Author: Don Dailey
Date: 14:17:28 06/10/98
Go up one level in this thread
On June 09, 1998 at 10:58:24, Robert Hyatt wrote: >On June 09, 1998 at 02:38:56, Ed Schröder wrote: > >>>Posted by Christophe Theron on June 09, 1998 at 00:55:16: >> >>>>Say one game takes 60 hours = 2.5 days. 30 games will take 75 days. >>>>Using 2 autoplayer pairs the total NPS tournament would take 30-40 >>>>days which looks pretty acceptable to me. >> >>>>Interesting enough? >> >>>>Alternatives? >> >>>>Or better play the normal (10 game) 40/2:00 matches? >> >>>>- Ed - >> >>>Sorry Ed, I think this is a complete waste of time. >> >>>But maybe this has to be done one time, just to verify that we learn >>>nothing from such matches, and then definitely throw away such ideas. >> >>Why do you think the NPS tournament is a waste of time? >> >>My view, in total 30 >>4:30 vs 45:00<< games will be played. Imagine >>the following possible scores: >> >>a) 4:30 vs 45:00 5 - 25 --> Speed is decisive. >>b) 4:30 vs 45:00 10 - 20 --> My expectation. >>c) 4:30 vs 45:00 13 - 17 --> Speed is not decisive. >> >>>Please keep on doing the good work on normal 40/2:00. >> >>I will, I am expecting a positive answer for sponsoring CCL. This >>means I will get 6 top Pc's for the use of CCL. I then can move CCL >>to these six machines (so more games) and use the PII-266/64 I am >>using now for CCL for the NPS tournament. >> >>- Ed - >> >> >>> Christophe > > >I think the result will be interesting.

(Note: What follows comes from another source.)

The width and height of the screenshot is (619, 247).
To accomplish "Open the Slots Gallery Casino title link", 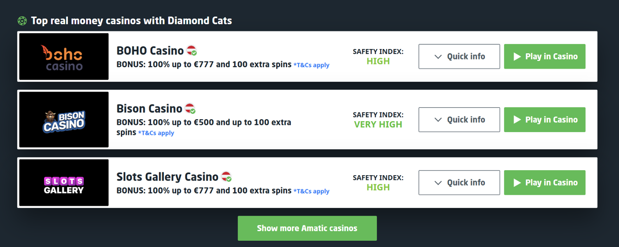I will [167, 177].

For years, we've heard Larry >Kaufman's "doubling = 70 rating points." at a 10 x speed, that is >over 3 doublings, which should produce at least a 200 rating point >improvement, if Larry's formula is anywhere near correct. And this >means that a 30 game match ought to end up at 24-6 or so. I think it >will be interesting to see if it does. I believe it was 60 rating points per doubling. It may be that he modified this number later and it was at one time 70. In general I believe this number get's smaller as hardware increases. It may only be 50 per doubling now, or even less. - Don >the only flaw is that there are *two* degrees of freedom in the >statistical >analysis. speed *and* different program opponents. It would also be >useful to play X vs X' where X' is simply X with 10x the time per move. >Then the only variable is time, and you need fewer games to produce an >acceptable error. > >But handicap games between different programs will also be >interesting...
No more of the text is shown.